= What to do =
Return the records verbatim.

= Dataset excerpts =
+++

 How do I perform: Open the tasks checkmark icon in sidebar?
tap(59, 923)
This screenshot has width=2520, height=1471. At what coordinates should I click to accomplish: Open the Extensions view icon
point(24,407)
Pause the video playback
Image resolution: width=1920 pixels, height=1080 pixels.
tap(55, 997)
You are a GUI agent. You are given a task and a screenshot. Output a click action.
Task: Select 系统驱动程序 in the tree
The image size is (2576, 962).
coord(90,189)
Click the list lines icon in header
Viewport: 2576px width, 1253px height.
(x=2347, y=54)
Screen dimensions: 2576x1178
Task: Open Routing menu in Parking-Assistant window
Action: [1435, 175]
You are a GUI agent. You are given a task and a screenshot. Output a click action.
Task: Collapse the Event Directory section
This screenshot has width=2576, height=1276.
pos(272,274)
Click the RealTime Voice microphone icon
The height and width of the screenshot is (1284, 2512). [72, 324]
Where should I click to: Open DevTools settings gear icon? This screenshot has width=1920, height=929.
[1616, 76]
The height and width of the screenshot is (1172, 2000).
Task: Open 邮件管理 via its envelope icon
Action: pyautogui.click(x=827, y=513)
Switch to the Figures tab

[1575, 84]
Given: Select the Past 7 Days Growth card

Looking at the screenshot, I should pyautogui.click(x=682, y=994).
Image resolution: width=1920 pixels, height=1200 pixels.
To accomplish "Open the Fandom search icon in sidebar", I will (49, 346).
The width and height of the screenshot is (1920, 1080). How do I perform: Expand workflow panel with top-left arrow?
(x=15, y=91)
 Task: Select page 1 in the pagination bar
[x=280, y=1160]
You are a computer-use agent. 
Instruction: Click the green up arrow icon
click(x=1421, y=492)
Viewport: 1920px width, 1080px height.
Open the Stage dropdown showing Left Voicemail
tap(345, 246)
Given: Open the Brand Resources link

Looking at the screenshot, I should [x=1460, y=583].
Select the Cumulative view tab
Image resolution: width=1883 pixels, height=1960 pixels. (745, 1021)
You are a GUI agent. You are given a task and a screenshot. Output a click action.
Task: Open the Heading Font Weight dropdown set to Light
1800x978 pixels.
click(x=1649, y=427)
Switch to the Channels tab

+++

= Output of the exercise =
 How do I perform: Open the tasks checkmark icon in sidebar?
tap(59, 923)
This screenshot has width=2520, height=1471. At what coordinates should I click to accomplish: Open the Extensions view icon
point(24,407)
Pause the video playback
Image resolution: width=1920 pixels, height=1080 pixels.
tap(55, 997)
You are a GUI agent. You are given a task and a screenshot. Output a click action.
Task: Select 系统驱动程序 in the tree
The image size is (2576, 962).
coord(90,189)
Click the list lines icon in header
Viewport: 2576px width, 1253px height.
(x=2347, y=54)
Screen dimensions: 2576x1178
Task: Open Routing menu in Parking-Assistant window
Action: [1435, 175]
You are a GUI agent. You are given a task and a screenshot. Output a click action.
Task: Collapse the Event Directory section
This screenshot has width=2576, height=1276.
pos(272,274)
Click the RealTime Voice microphone icon
The height and width of the screenshot is (1284, 2512). [72, 324]
Where should I click to: Open DevTools settings gear icon? This screenshot has width=1920, height=929.
[1616, 76]
The height and width of the screenshot is (1172, 2000).
Task: Open 邮件管理 via its envelope icon
Action: pyautogui.click(x=827, y=513)
Switch to the Figures tab

[1575, 84]
Given: Select the Past 7 Days Growth card

Looking at the screenshot, I should pyautogui.click(x=682, y=994).
Image resolution: width=1920 pixels, height=1200 pixels.
To accomplish "Open the Fandom search icon in sidebar", I will (49, 346).
The width and height of the screenshot is (1920, 1080). How do I perform: Expand workflow panel with top-left arrow?
(x=15, y=91)
 Task: Select page 1 in the pagination bar
[x=280, y=1160]
You are a computer-use agent. 
Instruction: Click the green up arrow icon
click(x=1421, y=492)
Viewport: 1920px width, 1080px height.
Open the Stage dropdown showing Left Voicemail
tap(345, 246)
Given: Open the Brand Resources link

Looking at the screenshot, I should [x=1460, y=583].
Select the Cumulative view tab
Image resolution: width=1883 pixels, height=1960 pixels. (745, 1021)
You are a GUI agent. You are given a task and a screenshot. Output a click action.
Task: Open the Heading Font Weight dropdown set to Light
1800x978 pixels.
click(x=1649, y=427)
Switch to the Channels tab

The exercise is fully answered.